This must mean that you were convinced by my other post, and so have committed to the next level. However, the world is a big old place and there are so many universities out there (all claiming they are the bee’s knees surprisingly) that it can be a daunting decision about where to go.
Your first decision is about the country and even here there lots of different things to think about:
Although in an ideal world this would be your lowest priority it has to be at the top of your list. You need to consider both the tuition fees charged by universities and the cost of living in a country. Remember that your parents worked hard for their money and you are not entitled to piss it up the wall, you should be grateful for whatever support they are able to give you.
Fees are almost always more expensive for foreign students, so staying at home is often the cheapest option. In some countries fees are the same regardless of which university you join, but in others it varies so all the information I post here is a rough guide:
The cost of living can also be a bit tricky to work out as people have different ideas of how they want to live. Before I went to the University of Manchester I remember calculating that I would need to spend less than £10 a week excluding rent, which basically would have meant me living exclusively on ham sandwiches and never leaving my room. This wasn’t realistic. Try to be realistic and give yourself a budget for entertainment as that is a huge part of university life.
Lots of the website provided above have information about expected cost of living, but also check out this article about some of the most popular countries to study in.
2. FAMILY & FRIENDS
If you are anything like me, you will see university as a chance to escape and run as far away from your family as possible. However, some people value their families and friends and therefore the choice becomes more difficult.
Okay, so you might not want to live at home, but how regularly do you want to visit? Every month or so? During holidays? Once a year? Never?
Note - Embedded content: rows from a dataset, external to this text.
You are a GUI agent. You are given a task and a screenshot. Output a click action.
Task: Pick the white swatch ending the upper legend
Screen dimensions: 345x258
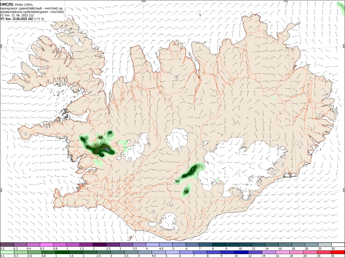point(338,245)
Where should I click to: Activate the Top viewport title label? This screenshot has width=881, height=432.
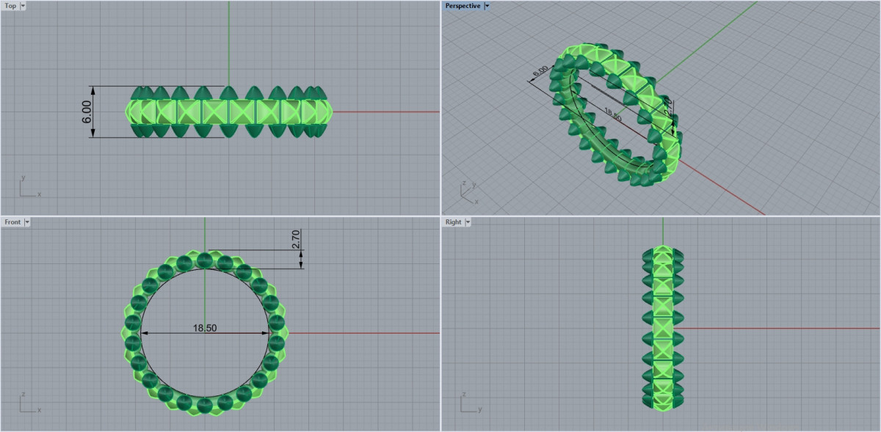10,6
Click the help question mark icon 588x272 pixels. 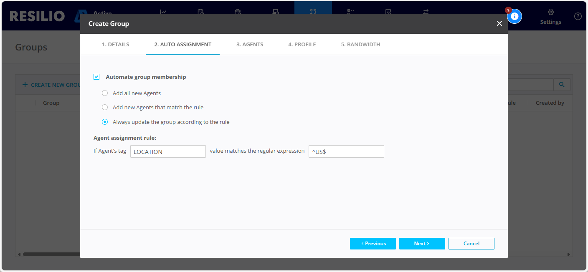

Once you’ve thought about this, it should give a better idea of where to start looking.
Again you need to be realistic here. Moving to a new country where you don’t speak the language can be a fantastic opportunity to learn or a nightmare where your life takes a hit.
Many universities across the world offer courses in English and thus make it possible for international students to study in a country even if they don’t speak the native language. However, don’t just assume that this is going to be the case. If a course is being taught in a language that you are not completely fluent in, then avoid it. Academic instruction involves the most complex vocabulary in a language and is difficult to access at the best of times, let alone for a non-native speaker. An A* grade in iGCSE or A-level French does not make you fluent 😉
Even if the course is taught in a language you are fluent in, consider how well you will cope with life in general. Are you the type of person who will embrace a new language and get stuck into life using it? Or are you the sort of person who feels awkward when making mistakes and will shrink away from life if you are required to go through the trauma of learning a new language?
I am the latter. In Uzbekistan currently, I am utterly useless and really don’t do a great deal as a result of feeling really uncomfortable with the language. However, my wife is the former. When she was 16 she moved to Norway for a year of study and was the life and soul of the party. She came out fluent in Norwegian, while I can just about tell the taxi driver that I want to go to the airport.
4. QUALITY OF COURSE
You want to know that wherever you are going is going to have lecturers who will be able to develop your ability, keep you engaged and expand your horizons both in relation to the course and life in general.
We are all individuals with different needs and interest and thus what makes a course great for one person may not fit another. However, it can’t hurt to actually review the experiences of students who have studied in a particular country. This is easier said than done, but a good idea is to ask your career’s advisor (or headteacher if you don’t have one) for a list of where previous students have gone and potentially emailing alumni from your school to ask for their experiences first hand.
In the UK there is a useful website for evaluating the quality of different courses: The Complete University Guide. Their rankings are searchable by subject and then broken down into student satisfaction, research standards, entry standards and career prospects for graduates.
I am on the lookout for guides for other countries and will try to update this if I find any. However, the Time High Education quality rankings are another good indication of the quality of courses.
5. FUTURE CAREER PROSPECTS
Unfortunately it is not only about a course offering quality to you, but also the reputation of the course and university that is important.
I am a snob: anyone who knows me will tell you that. If someone tells me what university they go to or went to, I immediately judged and categorise them. Now you may well call me a dick, but I am a microcosm for the wider world and your future employers.
A good name represents a lot to employers as they cannot spare the time and resources to investigate the quality of individual courses. Instead they put a lot of faith in the reputation of different universities. In England, having studied at Oxford or Cambridge usually get employers frothing at the bit, while the University of Salford might leave them with a frown, even if a particular course at Salford is miles better.
The reputation of different universities is a bit intangible and changes over time, but the Times Higher Education have a respected reputation ranking that is a great place to start examining this. You’ll find that in terms of reputation the US and the UK dominate the top of these rankings.
However, be aware that this is very Western-centric and the top university in your country may be more respected in many way than a university in a foreign country that a prospective employer knows nothing about. So consider where you would like to or can work in the future.